Kirsten Anderson at Roq La Rue's current location in Madison Valley. TROY NEBEKER 

There was a point when Roq La Rue closed briefly. What happened there?

Yeah, I lost my cheap awesome space in Belltown. But weirdly, the story of Roq La Rue is one of tremendous luck. It’s very weird. Things fall into place when they need to. I was like, “That’s the end of the world. I lost my space. That’s it for me. There’s no way, I can’t afford something else.” The next day I found a place on Craigslist in Pioneer Square in this beautiful gallery space.

The Pioneer Square days were part of our heyday in that the movement was so vital, and I had all the energy in the world, it was just a whirlwind. It was great, but I also burnt out really, really hard. That’s why I closed in 2016. I also became involved in wildlife conservation and started doing nonprofit stuff and taking people on safaris in Africa. It wasn’t gonna pay my bills, so I needed to do something, and I thought I’d open a store and it just very quickly transitioned into having the gallery again. Also, people wanted it. I had a break. I kind of missed it. I felt Roq La Rue was this entity that was me, but it was also collectors and artists and it almost became a weird beast of its own.

I realized that just abandoning it was not smart. The gallery changed my life, I became a completely different person. I was an airy fairy floating around and doing jobs that were not meaningful to me, and through the gallery I had a sense of purpose. When I quit I knew I was going to lose that, but I didn’t know how much it would affect me to lose that.

I opened in Capitol Hill, thinking that was going to be great. And it was awful. Capitol Hill was going through a rough patch. I was there for COVID and CHOP. CHOP didn’t impact us as much, but I didn’t get any walk-in traffic. While walking around I found this space [in Madison Valley]. I pay a lot more rent, but the space is beautiful and it’s very fitting with what I do now. I get more walk-in traffic here than in any of my other spaces.

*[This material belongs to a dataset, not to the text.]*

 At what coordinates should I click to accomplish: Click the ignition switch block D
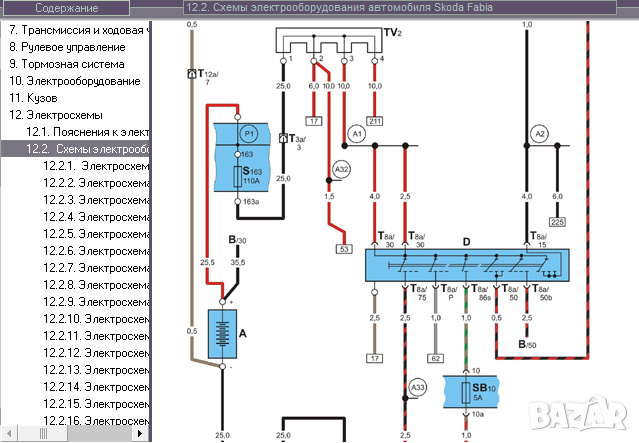pos(466,265)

Tell me more about the 25th Anniversary show in October. There’s a lot of ground to cover!

It will feature more artists I’ve worked with over the years, some very recently, some much older who I haven’t shown in years. It’s a hodgepodge. I’m having people like Mark Ryden, Marion Peck, Esao Andrews. There’s no theme, it’s completely open, whatever people are inspired to do. It’s really a celebration.

What’s next? Another 25 years?

I’m probably doing this until I die.